The Georgetown Reservoir is a reservoir that provides water to the District of Columbia. Part of the city’s water supply and treatment infrastructure, it is located in the Palisades neighborhood, about two miles downstream from the Maryland–D.C. boundary.

The reservoir was built by the United States Army Corps of Engineers as part of the Washington Aqueduct project. It was partially completed by 1858, but work was suspended for lack of funds. Construction began again in 1862, and was complete in 1864. Additional construction and modifications to the reservoir were carried out in the 1860s and 1870s.

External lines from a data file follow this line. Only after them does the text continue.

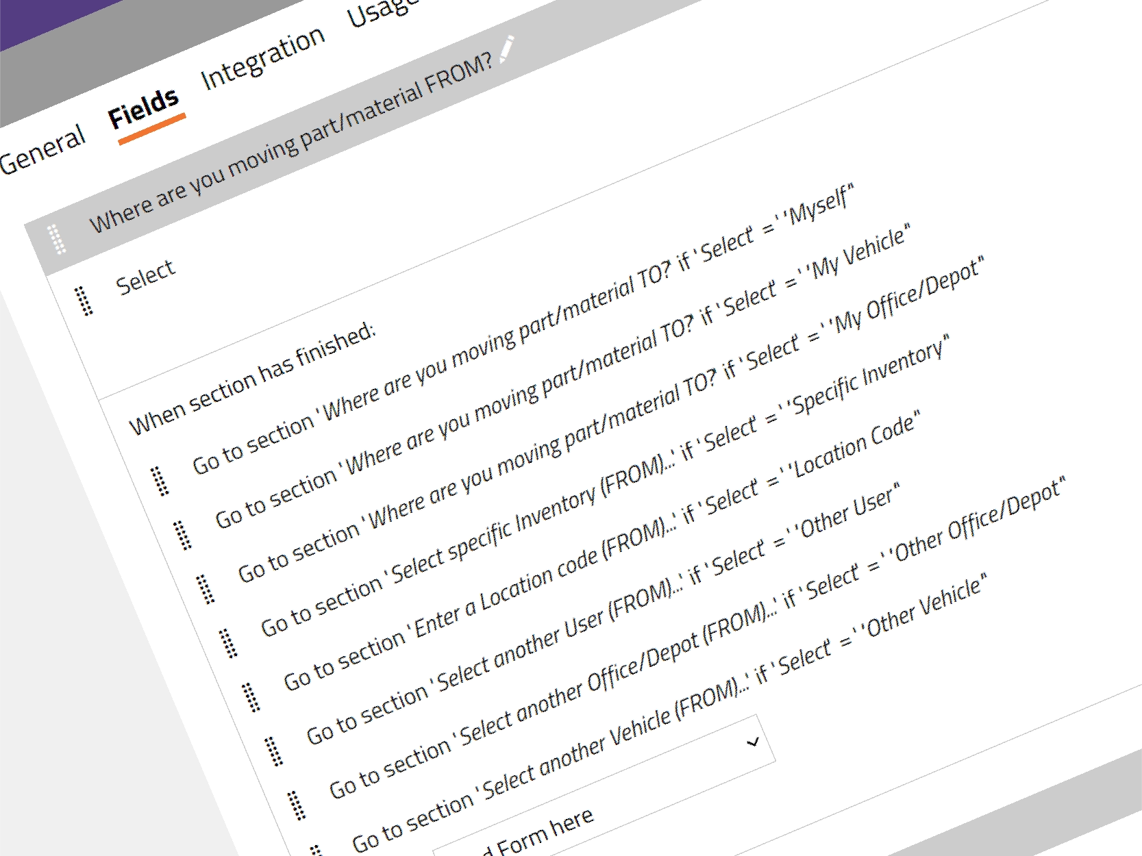Click the drag handle for the 'Other Vehicle' rule
Viewport: 1142px width, 856px height.
pyautogui.click(x=316, y=850)
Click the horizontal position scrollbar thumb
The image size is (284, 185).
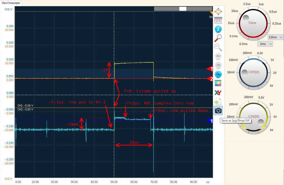[183, 9]
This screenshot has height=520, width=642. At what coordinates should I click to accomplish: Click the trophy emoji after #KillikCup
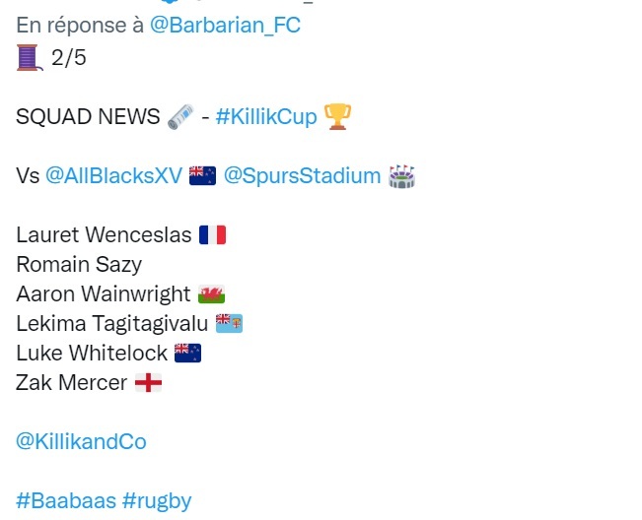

Water from the Dalecarlia Reservoir is pumped to the Georgetown Reservoir for further sedimentation before being treated at the McMillan Reservoir. The reservoirs and the nearby Dalecarlia water treatment plant are operated by the Army Corps of Engineers. The treated water is distributed throughout the city in water mains managed by the D.C. Water and Sewer Authority.

At the outlet of the Georgetown facility is a sluice gate building that controls the flow of water into Washington City Tunnel, which leads to the McMillan Reservoir. This structure, called the Georgetown Castle Gatehouse, was built by the Army (c. 1901) in the shape of a castle.

Due to its distinctive shape and location, the reservoir basin serves as a landmark for the River Visual approach to nearby Ronald Reagan National Airport.